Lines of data

══════════

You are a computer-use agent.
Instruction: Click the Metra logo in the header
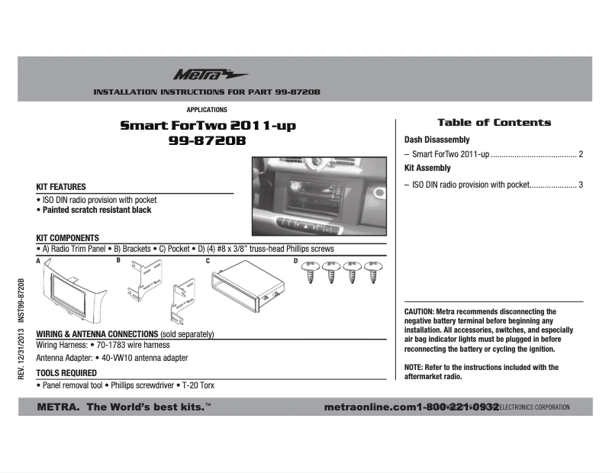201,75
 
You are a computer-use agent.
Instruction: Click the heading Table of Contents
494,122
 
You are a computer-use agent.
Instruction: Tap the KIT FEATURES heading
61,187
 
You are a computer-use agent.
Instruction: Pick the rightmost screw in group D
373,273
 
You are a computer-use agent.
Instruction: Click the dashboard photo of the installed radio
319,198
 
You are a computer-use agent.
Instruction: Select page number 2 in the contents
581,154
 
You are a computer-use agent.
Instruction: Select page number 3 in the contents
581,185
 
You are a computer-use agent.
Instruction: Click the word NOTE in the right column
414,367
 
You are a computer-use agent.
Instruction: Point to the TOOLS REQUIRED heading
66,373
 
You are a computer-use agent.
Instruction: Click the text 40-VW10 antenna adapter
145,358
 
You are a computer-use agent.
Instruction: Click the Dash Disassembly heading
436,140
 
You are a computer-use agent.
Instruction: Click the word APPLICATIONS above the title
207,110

══════════

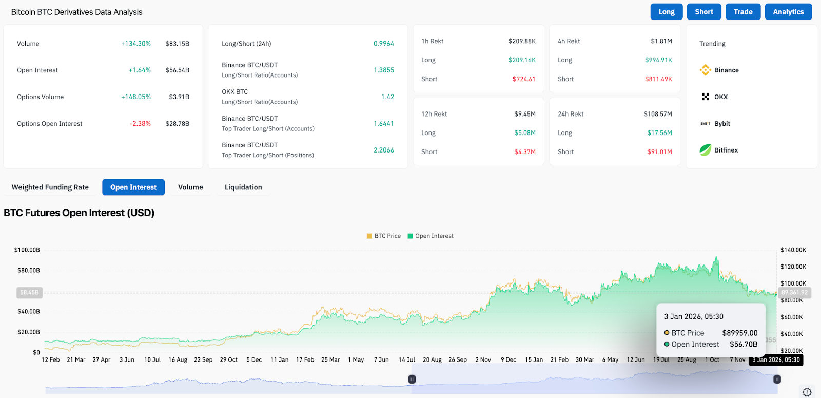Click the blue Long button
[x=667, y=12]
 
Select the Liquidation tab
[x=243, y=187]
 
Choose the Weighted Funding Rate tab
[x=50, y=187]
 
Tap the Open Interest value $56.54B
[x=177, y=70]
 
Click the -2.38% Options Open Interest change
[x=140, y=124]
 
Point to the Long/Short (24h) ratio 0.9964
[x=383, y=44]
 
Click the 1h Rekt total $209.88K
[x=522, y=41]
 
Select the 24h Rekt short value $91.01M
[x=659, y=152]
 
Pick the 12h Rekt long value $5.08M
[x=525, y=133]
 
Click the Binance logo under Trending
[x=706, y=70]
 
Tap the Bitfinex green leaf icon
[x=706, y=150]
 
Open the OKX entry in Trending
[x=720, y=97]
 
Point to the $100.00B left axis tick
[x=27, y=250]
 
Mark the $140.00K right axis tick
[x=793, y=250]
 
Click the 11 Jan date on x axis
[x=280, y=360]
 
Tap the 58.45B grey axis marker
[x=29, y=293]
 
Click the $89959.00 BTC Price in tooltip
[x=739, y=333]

══════════

• _EXERCISE INSTRUCTIONS_
In the lines running from the one containing "Click the 11 Jan date on x axis" through the one containing "[x=739, y=333]", swap "Click" for "Press" and leave everything else as it is. Give back only those lines.

• _WORKED SOLUTION_
Press the 11 Jan date on x axis
[x=280, y=360]
 
Tap the 58.45B grey axis marker
[x=29, y=293]
 
Press the $89959.00 BTC Price in tooltip
[x=739, y=333]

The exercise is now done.